====== Supplied material ======

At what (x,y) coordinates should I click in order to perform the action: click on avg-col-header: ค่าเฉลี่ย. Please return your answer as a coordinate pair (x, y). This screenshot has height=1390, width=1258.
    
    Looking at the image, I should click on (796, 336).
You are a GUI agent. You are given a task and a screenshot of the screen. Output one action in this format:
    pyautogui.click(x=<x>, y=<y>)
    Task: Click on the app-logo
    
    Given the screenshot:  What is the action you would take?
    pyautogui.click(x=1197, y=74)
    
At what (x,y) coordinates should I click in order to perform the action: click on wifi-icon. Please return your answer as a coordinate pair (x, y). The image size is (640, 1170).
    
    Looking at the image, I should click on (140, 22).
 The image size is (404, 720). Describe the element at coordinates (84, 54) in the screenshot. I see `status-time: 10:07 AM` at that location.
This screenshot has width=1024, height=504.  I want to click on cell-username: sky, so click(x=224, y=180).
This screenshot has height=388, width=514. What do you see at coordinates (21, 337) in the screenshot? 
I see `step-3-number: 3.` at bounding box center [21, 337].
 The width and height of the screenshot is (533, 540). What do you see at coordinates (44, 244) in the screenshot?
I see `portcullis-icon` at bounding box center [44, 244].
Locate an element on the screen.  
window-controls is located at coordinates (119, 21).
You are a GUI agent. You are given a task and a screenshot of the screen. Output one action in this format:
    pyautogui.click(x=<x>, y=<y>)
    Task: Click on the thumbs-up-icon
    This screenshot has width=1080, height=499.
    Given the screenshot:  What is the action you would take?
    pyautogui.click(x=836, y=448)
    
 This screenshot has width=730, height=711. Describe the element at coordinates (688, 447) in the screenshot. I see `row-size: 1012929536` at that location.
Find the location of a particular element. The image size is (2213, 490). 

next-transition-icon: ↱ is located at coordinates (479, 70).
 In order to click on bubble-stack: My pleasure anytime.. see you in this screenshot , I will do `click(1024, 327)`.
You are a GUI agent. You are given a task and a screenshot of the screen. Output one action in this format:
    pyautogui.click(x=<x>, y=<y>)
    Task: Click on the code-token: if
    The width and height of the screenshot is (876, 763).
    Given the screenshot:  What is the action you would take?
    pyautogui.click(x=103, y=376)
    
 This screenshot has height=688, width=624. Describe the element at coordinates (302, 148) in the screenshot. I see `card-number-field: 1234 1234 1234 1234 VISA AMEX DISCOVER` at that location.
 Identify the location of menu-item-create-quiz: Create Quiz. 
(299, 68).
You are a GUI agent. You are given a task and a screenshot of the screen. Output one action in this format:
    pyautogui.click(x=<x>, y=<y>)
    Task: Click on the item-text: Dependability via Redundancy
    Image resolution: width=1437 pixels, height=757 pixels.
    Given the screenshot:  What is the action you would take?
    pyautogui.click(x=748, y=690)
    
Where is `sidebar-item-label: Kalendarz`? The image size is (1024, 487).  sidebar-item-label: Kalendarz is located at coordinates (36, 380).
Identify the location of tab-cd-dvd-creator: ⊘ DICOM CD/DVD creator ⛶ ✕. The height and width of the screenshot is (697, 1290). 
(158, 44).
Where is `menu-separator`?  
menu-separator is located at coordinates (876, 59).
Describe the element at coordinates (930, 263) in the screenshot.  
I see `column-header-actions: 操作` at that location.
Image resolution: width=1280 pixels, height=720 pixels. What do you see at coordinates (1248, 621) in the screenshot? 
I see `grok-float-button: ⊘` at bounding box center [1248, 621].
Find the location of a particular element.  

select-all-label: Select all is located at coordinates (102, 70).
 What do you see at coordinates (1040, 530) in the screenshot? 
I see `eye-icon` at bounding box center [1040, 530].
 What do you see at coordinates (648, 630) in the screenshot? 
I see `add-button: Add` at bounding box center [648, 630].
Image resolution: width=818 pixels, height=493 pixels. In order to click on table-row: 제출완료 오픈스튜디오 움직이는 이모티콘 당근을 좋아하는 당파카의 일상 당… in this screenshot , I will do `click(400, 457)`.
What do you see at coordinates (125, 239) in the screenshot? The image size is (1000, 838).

======

▶ Problem statement
Reproduce word for word the lines of the records above, starting with the first line and going on through the line that contains "Looking at the image, I should click on (796, 336).".

▶ Answer to the exercise
At what (x,y) coordinates should I click in order to perform the action: click on avg-col-header: ค่าเฉลี่ย. Please return your answer as a coordinate pair (x, y). This screenshot has height=1390, width=1258.
    
    Looking at the image, I should click on (796, 336).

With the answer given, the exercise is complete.